I have used 1/3 cup white wine (Pinot Grigio because it is what I had open). This can be replaced with either chicken or vegetable stock.
Now for that all important bacon.
I use short cut bacon. There is a lot of meat and very little fat, so oil is needed to help it start cooking.
If the bacon you are using has a larger fat content, such as streaky bacon or American bacon, the amount of oil can be reduced or even omitted altogether.
RAINBOW CHARD WITH BACON AND EGGS
serves 2-4
10 - 12 rainbow chard leaves with their stems
1 tbsp. olive oil or all of choice
200 g bacon - diced
1 small or 1/2 medium onion - finely diced
1 - 2 garlic cloves - roughly chopped
zest from 1/2 a lemon
juice of half a lemon
1/3 cup white wine/ chicken stock/ vegetable stock
4 large eggs
salt and pepper to taste
Carefully wash the chard paying particular attention to the stems. Pat dry with either paper towel or a clean tea towel.
Using a sharp knife, remove stems and cut finely- about 1cm pieces.
Cut chard greens into slices about 2 cm in width.
Heat oil in pan over a medium heat.
To the hot oil add the bacon. stirring occasionally, cook until brown and crispy - about 7 - 10 minutes.
Remove bacon from the pan and allow to drain on paper towel.
To the oil remaining in the pan, add diced onion and cook until tender. About 5 minutes.

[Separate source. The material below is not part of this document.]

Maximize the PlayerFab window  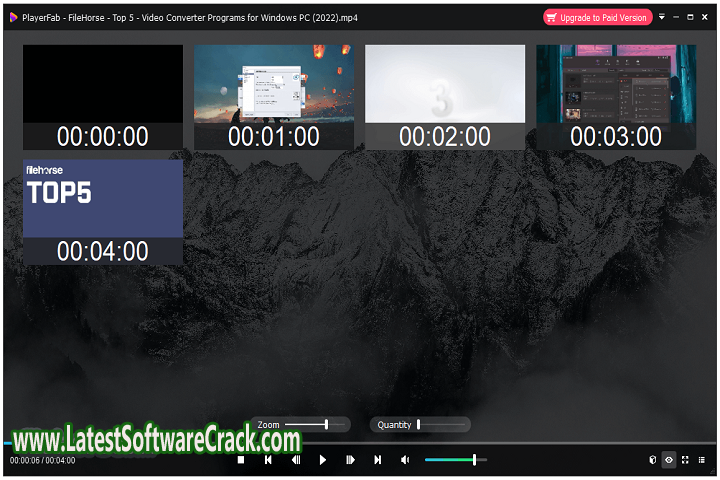[x=690, y=17]
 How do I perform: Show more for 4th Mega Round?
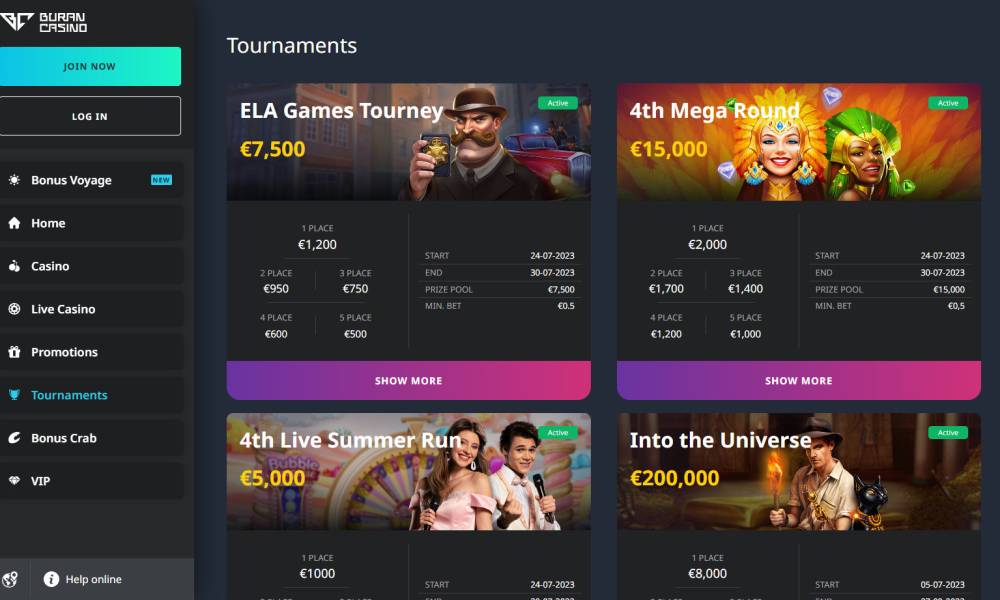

Add garlic and cook for another minute.
To the onion and garlic, add diced chard stems. Cook until tender, stirring occasionally - about 5 minutes.
Add chard greens, salt and pepper, lemon juice and zest and wine or stock.
Cook, stirring occasionally, until chard has wilted and liquid has evaporated. The greens will reduce a lot. If using a smaller pan, add greens in two lots.
When wilted, return bacon to pan and mix to combine.
Lightly flatten the top of the chard mix to create an even surface.
Reduce heat and using a spoon, create four wells and place an egg into each.
Sprinkle with a little salt and cover with a lid and cook eggs to your liking, about 2 minutes.
Serve while hot.
Thanks for dropping in to visit with us today.
If you enjoyed this recipe, tell us about it in the comment section below.
Please like, subscribe and hit the notification bell to be kept up to date with new recipes, and share with a friend.
The more the merrier and everyone is welcome at Auntie Lou's Place!
Have a wonderful day!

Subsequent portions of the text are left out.